Екатерина смеялась на работе, снова встречалась с подругами, даже записалась на занятия испанским. Правда, иногда, когда открывала почтовый ящик и видела там пустоту, в груди что-то сжималось. Никто не ждал, не писал, не спрашивал: «Ты поела?», «Ты где?» — и это, как ни странно, резало больнее, чем раньше.
Но она справлялась.
Однажды, в середине марта, ей позвонили с неизвестного номера. Она почти не взяла.
— Екатерина Сергеевна? Это из городской больницы №13. К вам попала Марина Владимировна Синицына. Указала вас как ближайшего родственника. Инсульт. Её состояние… ну, скажем так…
Катя долго стояла с телефоном в руке. Потом поехала.
Марина Владимировна лежала в палате с бледным лицом, в чужой серой рубашке, без привычной помады и без позолоченных серёг. Она смотрела на Екатерину глазами человека, который впервые понял, что что-то пошло не так.

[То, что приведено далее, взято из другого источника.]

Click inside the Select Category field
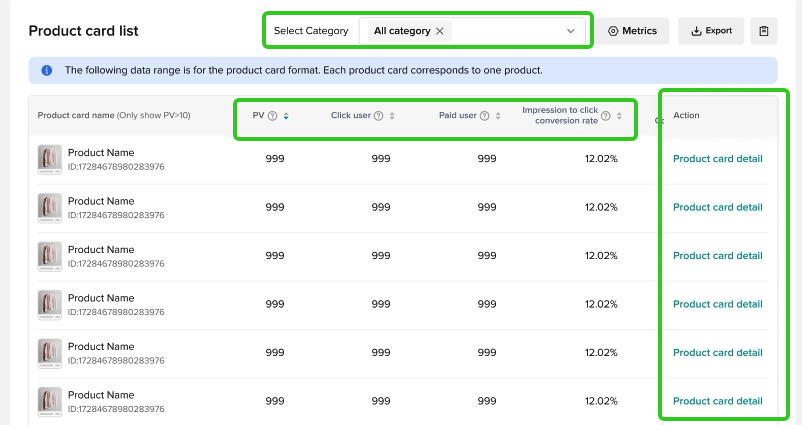Image resolution: width=802 pixels, height=425 pixels. (510, 31)
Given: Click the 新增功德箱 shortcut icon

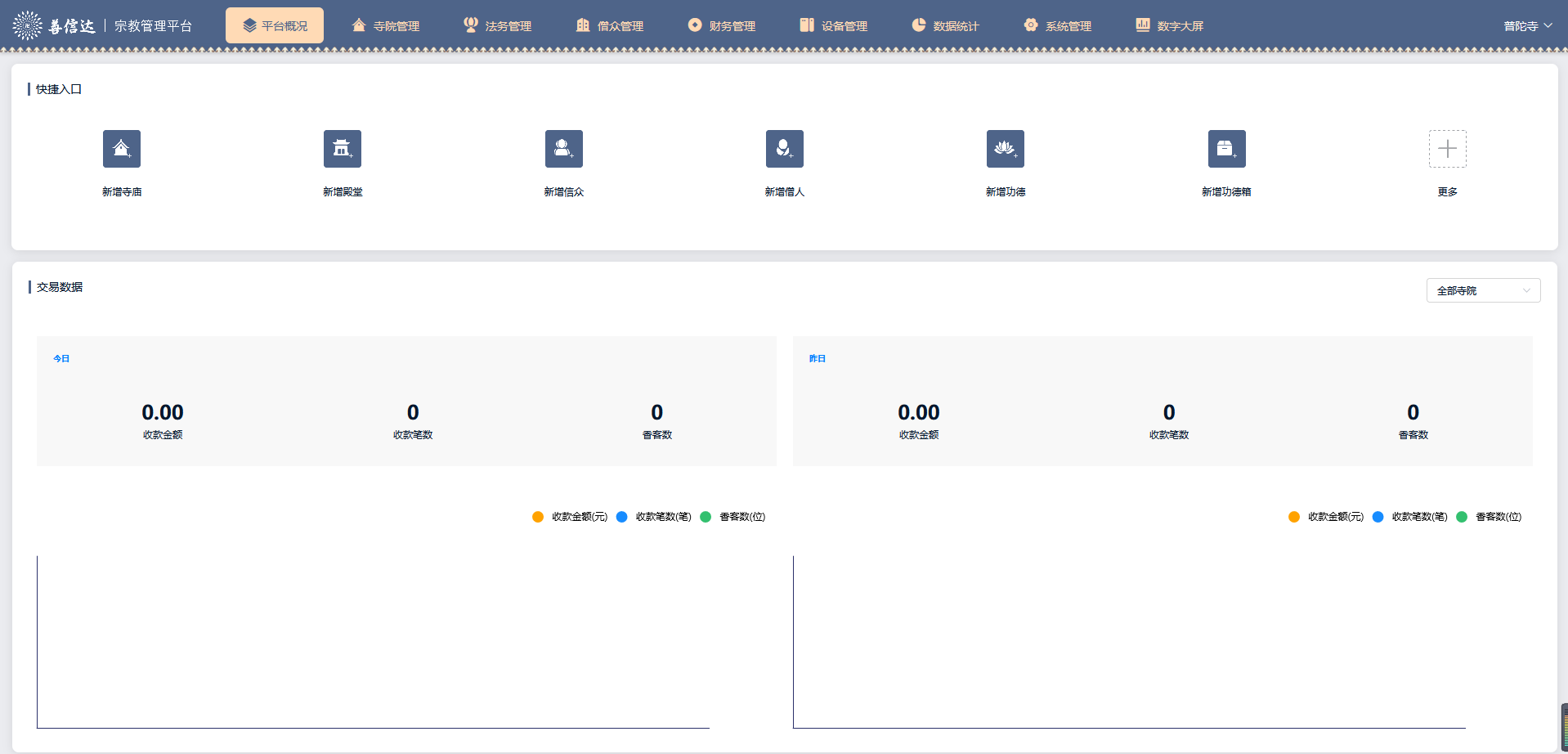Looking at the screenshot, I should point(1226,149).
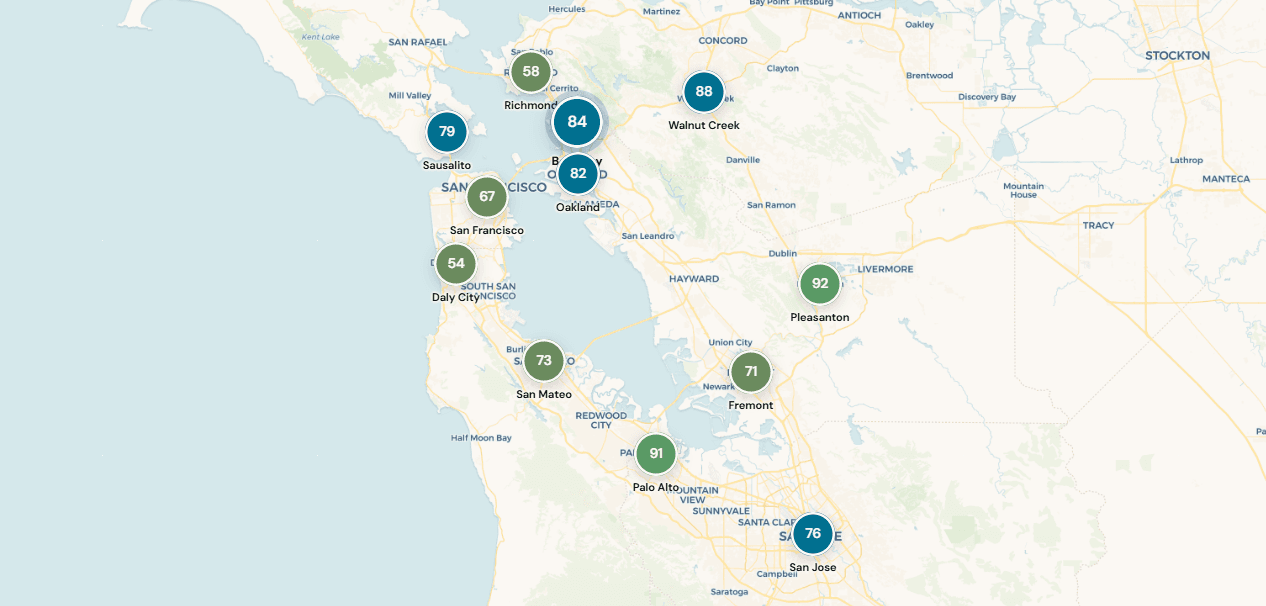Select the Oakland cluster showing 82
Viewport: 1266px width, 606px height.
(x=577, y=173)
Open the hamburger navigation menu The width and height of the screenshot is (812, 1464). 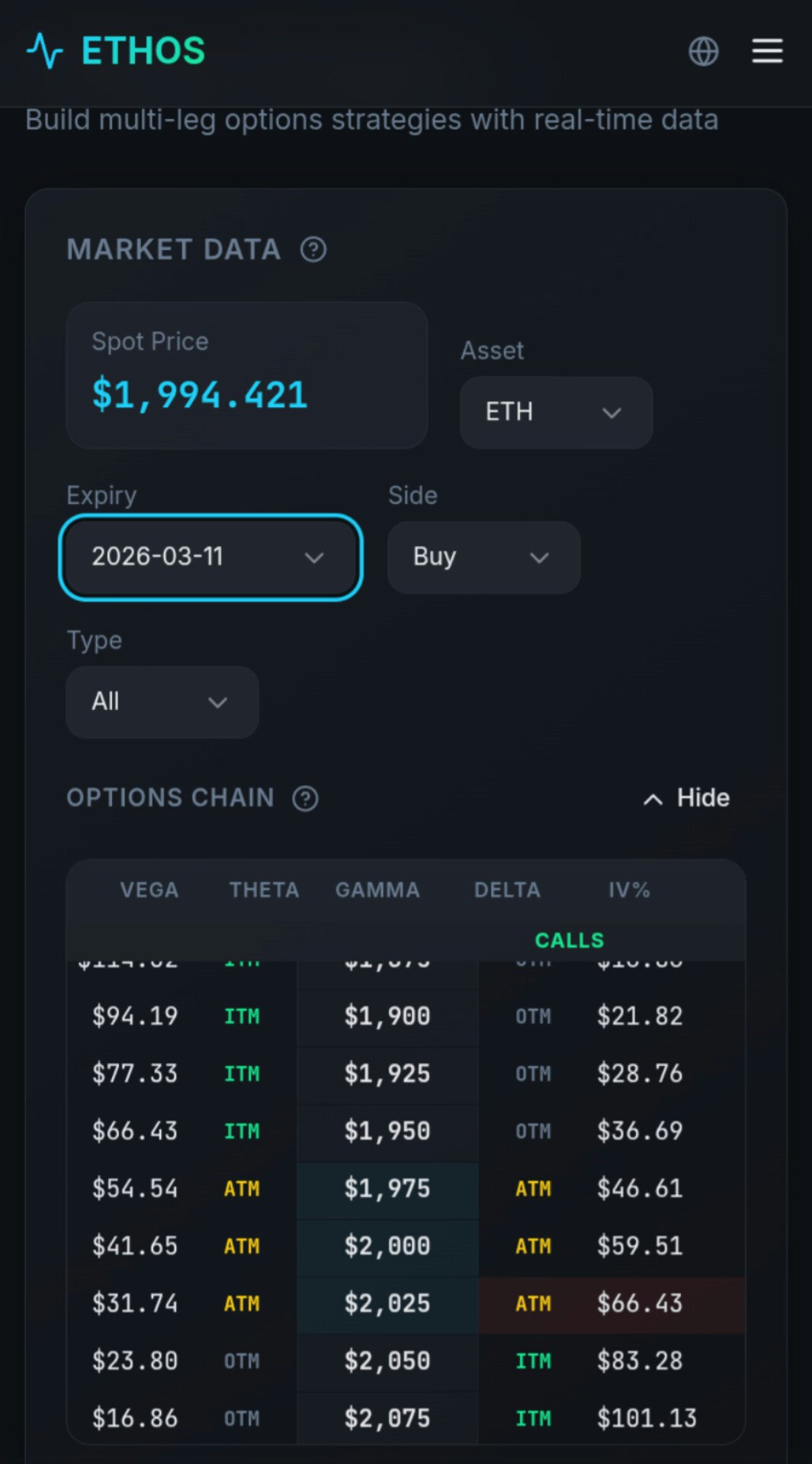(x=767, y=51)
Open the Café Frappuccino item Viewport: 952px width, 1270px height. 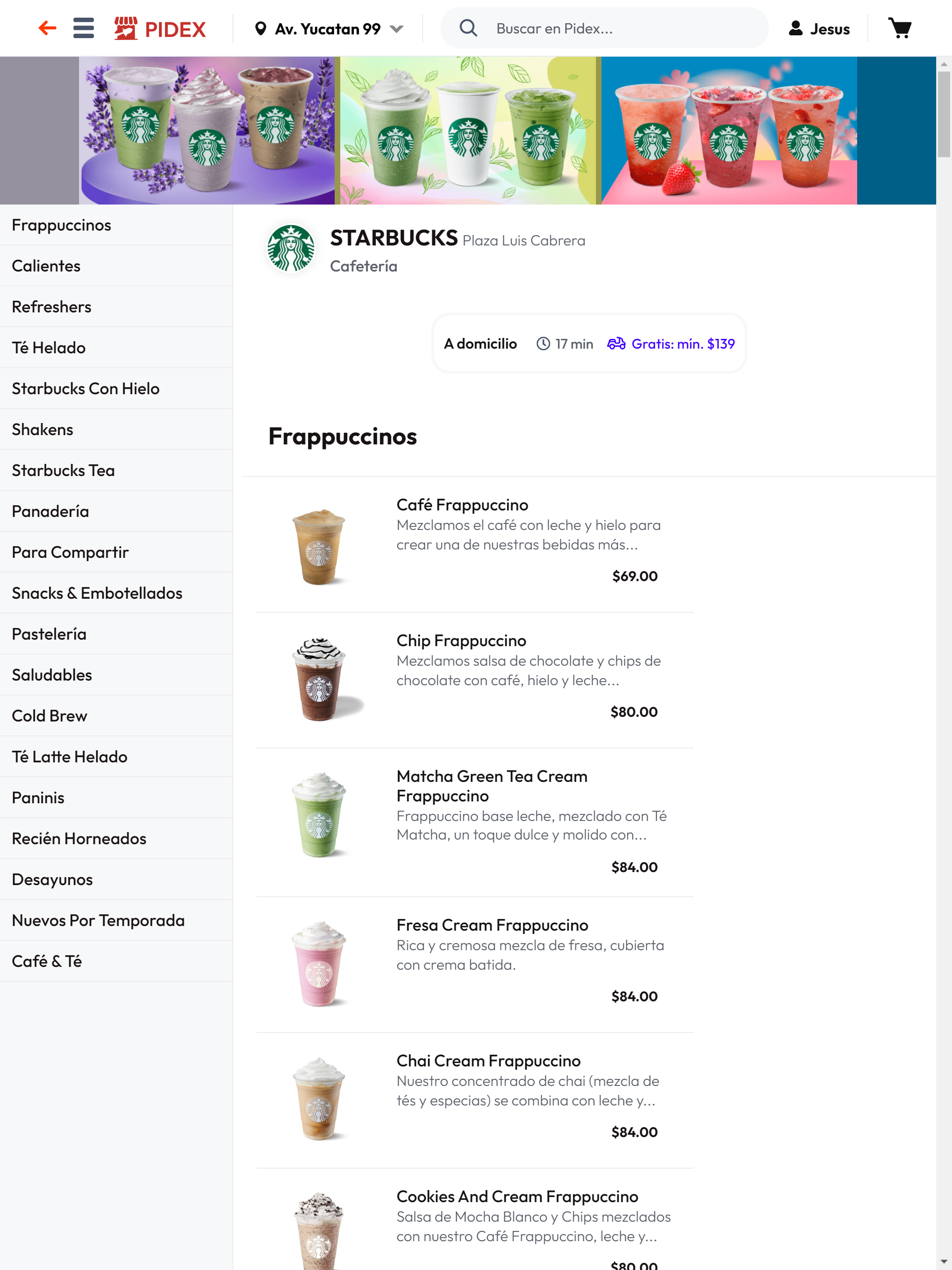pyautogui.click(x=475, y=544)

— Я не думала… что ты… — пробормотала она.
— Что я приду? — спокойно спросила Екатерина. — А я сама не знала. До последней минуты.
В палате было тихо, пахло лекарствами и несвежими подгузниками. Екатерина села на краешек стула, не сближаясь.
— Где Артём? Где Миша? Почему я должна узнавать об этом от дежурной медсестры?
— Миша… скрывается. Ему угрожают. Артём… работает. Ему трудно. Он сам не в себе.
— Он в себе, Марина Владимировна. Просто ему удобно, что я снова приехала всё разруливать.
— Ты сильная. Всегда была. Ты могла бы…
— Нет. Я больше не могу. Я не мессия. И не страховка.
Женщина в кровати вдруг заплакала. Тихо, почти детски. Екатерина смотрела на неё и чувствовала только усталость. Ни злости, ни жалости. Просто усталость.
— Я не враг вам, — прошептала Марина. — Я просто боялась. Всегда. Что Миша пропадёт. Что останемся на улице. Боялась — и цеплялась за вас. Как за стену.
— Только вы забыли, что я человек. А не стена.
Молчание. Потом слабый голос:
— А можно… хотя бы раз в неделю… заходить? Я никого не прошу больше. Только — не быть совсем одной.
Екатерина посмотрела на неё. Потом встала, поправила ей одеяло, взяла свою сумку.
— Я подумаю. Но сначала — вы подумаете. О том, что вы сделали. И что потеряли.
Она вышла в коридор, закрыла за собой дверь и только тогда позволила себе вдохнуть полной грудью.
На улице шёл снег, лёгкий и весёлый. Екатерина шла по тротуару в своих тёплых ботинках, слушала, как скрипит лёд под ногами, и думала: «Я всё сделала правильно. Всё. Даже если никто не понял этого».
У дома её ждал курьер с букетом. На записке было написано: «Прости. Я скучаю». Без подписи.
Она взяла букет. Улыбнулась. Потом выкинула его в ближайшую урну.